How many of the lines below include the word "agent"? Only the number should be given.

TASK INPUTS Block Start

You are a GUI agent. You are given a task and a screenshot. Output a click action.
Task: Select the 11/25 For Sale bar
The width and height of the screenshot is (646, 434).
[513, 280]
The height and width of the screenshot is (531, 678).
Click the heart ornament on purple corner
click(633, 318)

TASK INPUTS Block End
TASK INPUTS Block Start

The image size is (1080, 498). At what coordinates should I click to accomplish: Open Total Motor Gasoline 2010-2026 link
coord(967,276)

TASK INPUTS Block End
TASK INPUTS Block Start

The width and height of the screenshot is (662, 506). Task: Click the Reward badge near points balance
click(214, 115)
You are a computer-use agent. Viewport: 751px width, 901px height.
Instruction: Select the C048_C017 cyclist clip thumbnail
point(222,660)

TASK INPUTS Block End

EXERCISE ANSWER →
2